Directions for this task
Pull out every line with the word "agent" from the entries below.

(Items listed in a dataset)
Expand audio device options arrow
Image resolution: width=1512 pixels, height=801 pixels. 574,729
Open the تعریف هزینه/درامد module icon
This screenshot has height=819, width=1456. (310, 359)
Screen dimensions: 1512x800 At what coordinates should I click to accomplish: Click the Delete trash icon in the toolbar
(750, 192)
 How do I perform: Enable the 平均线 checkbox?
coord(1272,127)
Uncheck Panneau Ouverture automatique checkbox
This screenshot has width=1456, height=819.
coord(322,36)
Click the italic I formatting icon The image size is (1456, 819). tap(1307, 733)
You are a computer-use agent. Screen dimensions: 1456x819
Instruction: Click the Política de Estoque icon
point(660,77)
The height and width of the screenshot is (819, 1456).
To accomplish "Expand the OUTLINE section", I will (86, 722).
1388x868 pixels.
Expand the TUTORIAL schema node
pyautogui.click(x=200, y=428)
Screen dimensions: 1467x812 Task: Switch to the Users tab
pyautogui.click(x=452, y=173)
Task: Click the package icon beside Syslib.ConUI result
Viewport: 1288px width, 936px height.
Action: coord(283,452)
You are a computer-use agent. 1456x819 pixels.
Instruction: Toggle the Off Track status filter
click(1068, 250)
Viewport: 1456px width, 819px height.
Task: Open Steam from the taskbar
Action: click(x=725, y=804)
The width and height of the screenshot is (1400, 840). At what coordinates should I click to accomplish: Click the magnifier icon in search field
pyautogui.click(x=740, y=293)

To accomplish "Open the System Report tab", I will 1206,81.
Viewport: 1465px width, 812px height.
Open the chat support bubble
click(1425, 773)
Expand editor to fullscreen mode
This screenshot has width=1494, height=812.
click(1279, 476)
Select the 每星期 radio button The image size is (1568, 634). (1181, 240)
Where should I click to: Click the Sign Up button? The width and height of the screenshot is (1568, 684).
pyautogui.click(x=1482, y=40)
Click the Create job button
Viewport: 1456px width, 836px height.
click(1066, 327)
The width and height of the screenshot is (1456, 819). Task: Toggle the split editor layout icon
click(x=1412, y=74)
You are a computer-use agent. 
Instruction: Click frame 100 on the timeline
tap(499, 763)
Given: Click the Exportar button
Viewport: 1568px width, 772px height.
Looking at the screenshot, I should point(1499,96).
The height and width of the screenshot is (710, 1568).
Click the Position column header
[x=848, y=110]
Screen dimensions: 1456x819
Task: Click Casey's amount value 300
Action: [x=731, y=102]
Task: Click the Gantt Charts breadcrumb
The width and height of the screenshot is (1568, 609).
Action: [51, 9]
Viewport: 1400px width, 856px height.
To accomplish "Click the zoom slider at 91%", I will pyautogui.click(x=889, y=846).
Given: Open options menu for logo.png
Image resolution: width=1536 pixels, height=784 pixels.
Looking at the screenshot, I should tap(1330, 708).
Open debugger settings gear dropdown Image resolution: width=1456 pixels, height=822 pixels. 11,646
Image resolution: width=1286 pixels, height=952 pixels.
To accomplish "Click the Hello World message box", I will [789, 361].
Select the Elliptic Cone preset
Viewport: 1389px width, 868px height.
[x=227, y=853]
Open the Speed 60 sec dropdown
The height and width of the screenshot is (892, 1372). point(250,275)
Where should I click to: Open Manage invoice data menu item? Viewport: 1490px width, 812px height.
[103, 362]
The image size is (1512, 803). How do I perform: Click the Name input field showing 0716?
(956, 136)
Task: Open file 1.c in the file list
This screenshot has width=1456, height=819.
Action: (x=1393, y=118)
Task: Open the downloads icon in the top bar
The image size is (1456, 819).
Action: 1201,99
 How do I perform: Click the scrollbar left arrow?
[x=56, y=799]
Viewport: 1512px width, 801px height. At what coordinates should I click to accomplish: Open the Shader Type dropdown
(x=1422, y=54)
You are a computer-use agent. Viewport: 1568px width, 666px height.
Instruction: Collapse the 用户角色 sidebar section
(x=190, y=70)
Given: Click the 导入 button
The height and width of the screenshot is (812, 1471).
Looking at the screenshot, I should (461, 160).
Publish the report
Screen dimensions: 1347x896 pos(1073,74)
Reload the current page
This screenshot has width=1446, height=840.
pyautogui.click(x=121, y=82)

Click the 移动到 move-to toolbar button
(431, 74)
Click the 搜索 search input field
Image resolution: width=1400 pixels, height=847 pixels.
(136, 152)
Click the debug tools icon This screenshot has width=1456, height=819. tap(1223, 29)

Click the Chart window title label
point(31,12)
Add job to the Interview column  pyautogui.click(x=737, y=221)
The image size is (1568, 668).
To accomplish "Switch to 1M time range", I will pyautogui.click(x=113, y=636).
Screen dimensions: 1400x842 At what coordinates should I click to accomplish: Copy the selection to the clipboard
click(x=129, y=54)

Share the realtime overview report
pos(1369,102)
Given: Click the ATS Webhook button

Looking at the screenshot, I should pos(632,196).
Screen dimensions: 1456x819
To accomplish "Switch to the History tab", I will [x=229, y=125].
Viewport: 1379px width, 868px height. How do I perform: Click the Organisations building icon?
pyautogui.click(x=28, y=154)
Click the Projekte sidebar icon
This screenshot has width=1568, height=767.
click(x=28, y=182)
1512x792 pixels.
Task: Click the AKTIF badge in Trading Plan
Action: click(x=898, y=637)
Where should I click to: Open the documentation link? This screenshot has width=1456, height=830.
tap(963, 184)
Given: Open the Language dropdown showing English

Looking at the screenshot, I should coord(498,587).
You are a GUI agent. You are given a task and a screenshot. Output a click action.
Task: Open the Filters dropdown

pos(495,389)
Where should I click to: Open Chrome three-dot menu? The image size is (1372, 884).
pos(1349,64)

Your response
You are a computer-use agent. Screen dimensions: 1456x819
You are a computer-use agent. 1456x819 pixels.
You are a computer-use agent. 
You are a computer-use agent. Viewport: 1568px width, 666px height.
You are a GUI agent. You are given a task and a screenshot. Output a click action.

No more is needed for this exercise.